*Task description:*
Arrange every line of the listing below as a numbered list, leaving out blank lines. Omit the pictures from your answer.

[BEGIN The data]

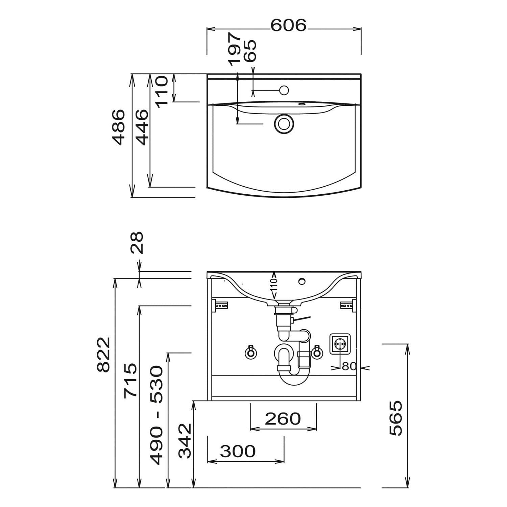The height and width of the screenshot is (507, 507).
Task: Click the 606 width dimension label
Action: coord(288,25)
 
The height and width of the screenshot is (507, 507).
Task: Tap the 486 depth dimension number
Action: coord(119,127)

[END The data]

*Result of the exercise:*
1. The height and width of the screenshot is (507, 507).
2. Task: Click the 606 width dimension label
3. Action: coord(288,25)
4. The height and width of the screenshot is (507, 507).
5. Task: Tap the 486 depth dimension number
6. Action: coord(119,127)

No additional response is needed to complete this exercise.